**Stored data entries:**
□ □ □ □ □
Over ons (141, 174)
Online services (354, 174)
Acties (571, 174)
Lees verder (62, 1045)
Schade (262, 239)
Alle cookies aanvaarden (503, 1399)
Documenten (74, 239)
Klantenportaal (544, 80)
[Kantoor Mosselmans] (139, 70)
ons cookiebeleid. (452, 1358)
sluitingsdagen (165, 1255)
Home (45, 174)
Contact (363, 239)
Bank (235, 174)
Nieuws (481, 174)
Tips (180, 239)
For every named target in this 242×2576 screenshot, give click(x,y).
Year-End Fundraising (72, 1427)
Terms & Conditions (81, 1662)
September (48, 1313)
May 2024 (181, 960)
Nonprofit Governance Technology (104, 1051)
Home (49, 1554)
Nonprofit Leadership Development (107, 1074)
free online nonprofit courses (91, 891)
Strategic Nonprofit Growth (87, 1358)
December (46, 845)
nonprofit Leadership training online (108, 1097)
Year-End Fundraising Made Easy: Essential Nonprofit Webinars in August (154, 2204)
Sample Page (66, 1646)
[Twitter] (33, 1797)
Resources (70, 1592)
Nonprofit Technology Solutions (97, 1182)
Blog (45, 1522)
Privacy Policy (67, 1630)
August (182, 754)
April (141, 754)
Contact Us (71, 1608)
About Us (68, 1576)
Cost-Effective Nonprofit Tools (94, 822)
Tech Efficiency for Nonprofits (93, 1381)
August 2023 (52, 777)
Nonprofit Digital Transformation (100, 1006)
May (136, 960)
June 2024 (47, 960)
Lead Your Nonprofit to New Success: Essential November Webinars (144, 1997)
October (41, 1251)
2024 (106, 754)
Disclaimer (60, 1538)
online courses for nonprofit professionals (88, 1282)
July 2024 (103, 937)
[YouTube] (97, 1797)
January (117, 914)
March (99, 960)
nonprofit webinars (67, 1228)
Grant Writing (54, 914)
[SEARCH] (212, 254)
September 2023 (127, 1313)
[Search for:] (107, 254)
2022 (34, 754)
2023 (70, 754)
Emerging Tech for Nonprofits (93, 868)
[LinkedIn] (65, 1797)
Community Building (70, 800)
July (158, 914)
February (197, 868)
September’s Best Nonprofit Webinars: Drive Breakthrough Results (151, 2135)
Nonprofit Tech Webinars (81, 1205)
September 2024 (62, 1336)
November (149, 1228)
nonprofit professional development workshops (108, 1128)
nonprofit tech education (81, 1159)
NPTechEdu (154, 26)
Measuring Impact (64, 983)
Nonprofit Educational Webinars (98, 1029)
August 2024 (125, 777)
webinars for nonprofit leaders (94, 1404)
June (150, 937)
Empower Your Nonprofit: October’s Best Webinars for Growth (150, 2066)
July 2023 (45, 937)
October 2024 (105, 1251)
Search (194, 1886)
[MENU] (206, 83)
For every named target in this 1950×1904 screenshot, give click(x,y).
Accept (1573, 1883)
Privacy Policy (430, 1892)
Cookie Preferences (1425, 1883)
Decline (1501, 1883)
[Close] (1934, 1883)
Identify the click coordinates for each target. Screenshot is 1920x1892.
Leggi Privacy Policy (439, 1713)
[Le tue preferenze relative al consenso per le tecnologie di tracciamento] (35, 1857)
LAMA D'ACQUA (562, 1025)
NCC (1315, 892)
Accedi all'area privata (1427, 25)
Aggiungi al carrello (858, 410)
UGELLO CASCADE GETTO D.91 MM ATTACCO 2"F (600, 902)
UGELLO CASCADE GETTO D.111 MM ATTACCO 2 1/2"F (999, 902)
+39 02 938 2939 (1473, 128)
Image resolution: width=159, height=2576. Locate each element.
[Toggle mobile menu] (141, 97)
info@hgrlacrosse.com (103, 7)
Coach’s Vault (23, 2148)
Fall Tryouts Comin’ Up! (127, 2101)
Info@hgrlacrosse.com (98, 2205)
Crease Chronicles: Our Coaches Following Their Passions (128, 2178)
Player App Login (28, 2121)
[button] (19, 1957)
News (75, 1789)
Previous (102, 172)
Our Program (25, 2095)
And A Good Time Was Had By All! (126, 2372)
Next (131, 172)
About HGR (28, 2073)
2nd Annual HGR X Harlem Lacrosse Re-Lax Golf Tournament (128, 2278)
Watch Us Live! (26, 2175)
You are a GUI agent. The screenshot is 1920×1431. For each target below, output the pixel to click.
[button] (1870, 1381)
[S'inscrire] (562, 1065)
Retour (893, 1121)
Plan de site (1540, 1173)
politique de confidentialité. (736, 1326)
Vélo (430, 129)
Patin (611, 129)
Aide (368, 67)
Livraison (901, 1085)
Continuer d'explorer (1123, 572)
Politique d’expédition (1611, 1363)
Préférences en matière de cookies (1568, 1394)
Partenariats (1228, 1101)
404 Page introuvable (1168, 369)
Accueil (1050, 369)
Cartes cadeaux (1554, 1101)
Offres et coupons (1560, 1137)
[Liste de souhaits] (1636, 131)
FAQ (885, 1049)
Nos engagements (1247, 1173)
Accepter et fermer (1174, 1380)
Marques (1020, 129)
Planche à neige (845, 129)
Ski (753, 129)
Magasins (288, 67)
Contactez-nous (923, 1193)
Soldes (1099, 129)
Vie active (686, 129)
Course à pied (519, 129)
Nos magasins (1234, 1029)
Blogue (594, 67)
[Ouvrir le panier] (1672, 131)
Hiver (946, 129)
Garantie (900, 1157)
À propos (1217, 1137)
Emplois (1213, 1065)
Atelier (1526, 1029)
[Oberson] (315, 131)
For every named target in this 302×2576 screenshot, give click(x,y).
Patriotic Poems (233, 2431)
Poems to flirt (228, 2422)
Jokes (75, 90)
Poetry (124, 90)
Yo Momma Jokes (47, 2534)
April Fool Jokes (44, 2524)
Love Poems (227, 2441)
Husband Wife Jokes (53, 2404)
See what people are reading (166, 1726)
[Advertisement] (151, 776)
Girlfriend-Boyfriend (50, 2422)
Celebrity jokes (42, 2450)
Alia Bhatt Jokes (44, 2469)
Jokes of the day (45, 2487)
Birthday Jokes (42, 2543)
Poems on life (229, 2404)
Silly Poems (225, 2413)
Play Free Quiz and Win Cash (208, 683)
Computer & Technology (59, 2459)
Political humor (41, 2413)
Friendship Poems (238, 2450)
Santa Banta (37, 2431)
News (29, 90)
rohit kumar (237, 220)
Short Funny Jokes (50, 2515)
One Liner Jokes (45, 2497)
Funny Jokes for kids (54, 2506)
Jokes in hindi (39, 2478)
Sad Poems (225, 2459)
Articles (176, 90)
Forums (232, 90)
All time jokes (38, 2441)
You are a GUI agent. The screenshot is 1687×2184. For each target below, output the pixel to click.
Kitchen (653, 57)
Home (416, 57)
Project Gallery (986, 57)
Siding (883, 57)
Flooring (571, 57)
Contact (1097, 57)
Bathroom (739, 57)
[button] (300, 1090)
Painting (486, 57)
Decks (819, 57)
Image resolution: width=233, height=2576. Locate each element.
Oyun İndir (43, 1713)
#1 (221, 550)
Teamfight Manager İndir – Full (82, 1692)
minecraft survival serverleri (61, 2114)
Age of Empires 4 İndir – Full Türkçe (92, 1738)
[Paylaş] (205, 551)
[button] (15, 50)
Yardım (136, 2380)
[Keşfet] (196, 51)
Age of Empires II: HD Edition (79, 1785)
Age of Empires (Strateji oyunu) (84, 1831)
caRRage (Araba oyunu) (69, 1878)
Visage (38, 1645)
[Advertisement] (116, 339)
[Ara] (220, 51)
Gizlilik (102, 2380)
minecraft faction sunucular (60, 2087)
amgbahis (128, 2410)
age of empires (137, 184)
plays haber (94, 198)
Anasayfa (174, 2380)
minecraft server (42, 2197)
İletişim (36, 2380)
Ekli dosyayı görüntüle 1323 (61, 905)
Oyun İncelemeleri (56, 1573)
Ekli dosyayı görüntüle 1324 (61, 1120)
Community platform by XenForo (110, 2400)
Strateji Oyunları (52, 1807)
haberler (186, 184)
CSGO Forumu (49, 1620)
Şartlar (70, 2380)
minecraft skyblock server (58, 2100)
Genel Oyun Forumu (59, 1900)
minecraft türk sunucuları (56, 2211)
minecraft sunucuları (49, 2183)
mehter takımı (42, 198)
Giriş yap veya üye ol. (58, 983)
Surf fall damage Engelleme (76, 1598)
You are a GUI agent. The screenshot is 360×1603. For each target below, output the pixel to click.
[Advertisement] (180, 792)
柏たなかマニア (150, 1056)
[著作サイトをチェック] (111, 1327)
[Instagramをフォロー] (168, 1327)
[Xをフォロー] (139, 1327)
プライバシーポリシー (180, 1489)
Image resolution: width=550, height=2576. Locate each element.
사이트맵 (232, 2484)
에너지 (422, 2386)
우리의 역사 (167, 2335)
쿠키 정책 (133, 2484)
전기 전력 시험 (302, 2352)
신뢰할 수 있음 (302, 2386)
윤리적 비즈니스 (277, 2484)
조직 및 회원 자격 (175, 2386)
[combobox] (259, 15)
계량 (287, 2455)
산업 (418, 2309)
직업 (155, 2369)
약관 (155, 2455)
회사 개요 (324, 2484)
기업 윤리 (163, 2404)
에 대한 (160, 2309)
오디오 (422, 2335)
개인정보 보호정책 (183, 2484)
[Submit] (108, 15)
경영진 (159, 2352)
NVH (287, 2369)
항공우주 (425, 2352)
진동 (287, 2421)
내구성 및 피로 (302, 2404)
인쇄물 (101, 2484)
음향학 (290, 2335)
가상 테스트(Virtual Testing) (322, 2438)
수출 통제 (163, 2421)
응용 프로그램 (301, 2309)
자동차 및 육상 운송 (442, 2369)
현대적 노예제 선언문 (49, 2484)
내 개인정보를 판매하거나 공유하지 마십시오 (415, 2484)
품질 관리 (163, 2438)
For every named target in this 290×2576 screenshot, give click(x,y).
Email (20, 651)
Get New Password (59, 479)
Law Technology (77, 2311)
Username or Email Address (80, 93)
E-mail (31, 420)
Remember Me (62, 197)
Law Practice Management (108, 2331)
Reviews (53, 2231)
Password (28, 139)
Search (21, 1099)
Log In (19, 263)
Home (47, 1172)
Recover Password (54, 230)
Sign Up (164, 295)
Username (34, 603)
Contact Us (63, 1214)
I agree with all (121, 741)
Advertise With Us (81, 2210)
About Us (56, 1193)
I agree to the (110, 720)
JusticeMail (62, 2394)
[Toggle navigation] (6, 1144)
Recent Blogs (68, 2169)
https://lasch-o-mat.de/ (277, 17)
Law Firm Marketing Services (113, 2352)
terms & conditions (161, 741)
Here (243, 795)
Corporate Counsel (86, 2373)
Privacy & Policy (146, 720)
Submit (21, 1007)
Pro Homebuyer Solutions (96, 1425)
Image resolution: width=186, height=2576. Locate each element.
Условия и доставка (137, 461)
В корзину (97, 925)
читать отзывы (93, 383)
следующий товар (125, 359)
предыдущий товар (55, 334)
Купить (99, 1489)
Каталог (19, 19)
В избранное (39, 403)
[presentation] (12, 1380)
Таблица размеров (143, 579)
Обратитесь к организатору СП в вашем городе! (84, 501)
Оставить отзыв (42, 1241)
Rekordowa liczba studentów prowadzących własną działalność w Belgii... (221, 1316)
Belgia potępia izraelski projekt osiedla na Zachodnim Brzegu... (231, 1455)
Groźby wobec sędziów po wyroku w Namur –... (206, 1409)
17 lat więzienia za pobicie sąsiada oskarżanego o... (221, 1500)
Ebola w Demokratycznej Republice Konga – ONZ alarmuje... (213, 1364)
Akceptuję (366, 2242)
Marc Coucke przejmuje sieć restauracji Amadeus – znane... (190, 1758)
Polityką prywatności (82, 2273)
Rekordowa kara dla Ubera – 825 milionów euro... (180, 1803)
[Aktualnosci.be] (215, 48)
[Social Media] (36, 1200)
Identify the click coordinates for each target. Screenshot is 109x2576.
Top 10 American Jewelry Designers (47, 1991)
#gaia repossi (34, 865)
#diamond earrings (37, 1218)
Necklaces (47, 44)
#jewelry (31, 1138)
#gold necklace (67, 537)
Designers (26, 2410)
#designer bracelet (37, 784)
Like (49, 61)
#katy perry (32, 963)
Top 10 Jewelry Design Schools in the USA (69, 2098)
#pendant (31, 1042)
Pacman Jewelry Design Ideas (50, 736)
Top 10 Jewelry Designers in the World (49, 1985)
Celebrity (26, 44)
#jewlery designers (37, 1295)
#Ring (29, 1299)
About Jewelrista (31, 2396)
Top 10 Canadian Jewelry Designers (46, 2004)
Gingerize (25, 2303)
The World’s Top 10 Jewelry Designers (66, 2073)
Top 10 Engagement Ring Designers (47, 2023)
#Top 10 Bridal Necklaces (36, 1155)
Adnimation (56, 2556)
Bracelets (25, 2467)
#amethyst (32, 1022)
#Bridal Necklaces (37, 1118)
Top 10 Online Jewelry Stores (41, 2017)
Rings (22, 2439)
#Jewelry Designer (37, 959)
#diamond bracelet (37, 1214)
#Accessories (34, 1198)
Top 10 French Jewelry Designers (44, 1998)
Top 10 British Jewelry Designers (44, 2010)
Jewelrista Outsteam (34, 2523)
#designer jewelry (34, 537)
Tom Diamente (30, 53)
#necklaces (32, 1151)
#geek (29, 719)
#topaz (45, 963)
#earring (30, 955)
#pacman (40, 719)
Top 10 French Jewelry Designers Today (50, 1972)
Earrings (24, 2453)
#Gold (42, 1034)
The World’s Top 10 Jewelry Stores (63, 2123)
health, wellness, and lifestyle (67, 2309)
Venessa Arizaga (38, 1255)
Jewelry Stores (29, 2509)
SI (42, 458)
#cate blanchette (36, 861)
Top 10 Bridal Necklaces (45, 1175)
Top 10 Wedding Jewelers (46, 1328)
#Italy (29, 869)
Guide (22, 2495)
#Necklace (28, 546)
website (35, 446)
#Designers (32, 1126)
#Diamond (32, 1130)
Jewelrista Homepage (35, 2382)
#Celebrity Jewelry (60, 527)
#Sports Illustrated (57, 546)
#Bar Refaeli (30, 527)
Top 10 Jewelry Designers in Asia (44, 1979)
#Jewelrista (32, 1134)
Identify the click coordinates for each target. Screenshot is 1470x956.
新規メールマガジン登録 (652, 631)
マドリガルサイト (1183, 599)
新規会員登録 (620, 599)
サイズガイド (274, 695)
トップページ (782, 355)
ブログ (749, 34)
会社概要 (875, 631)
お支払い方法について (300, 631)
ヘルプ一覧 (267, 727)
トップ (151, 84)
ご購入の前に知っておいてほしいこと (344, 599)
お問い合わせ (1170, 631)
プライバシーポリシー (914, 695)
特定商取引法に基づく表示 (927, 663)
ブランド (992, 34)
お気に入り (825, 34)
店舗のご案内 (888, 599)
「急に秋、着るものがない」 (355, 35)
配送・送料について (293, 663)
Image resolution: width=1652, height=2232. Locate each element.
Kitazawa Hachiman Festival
□ □ □ □ □
Within the records, filter for lines that contain the word "Community" and show each one.

**RESULT:**
Community Building (70, 800)
Community platform by XenForo (110, 2400)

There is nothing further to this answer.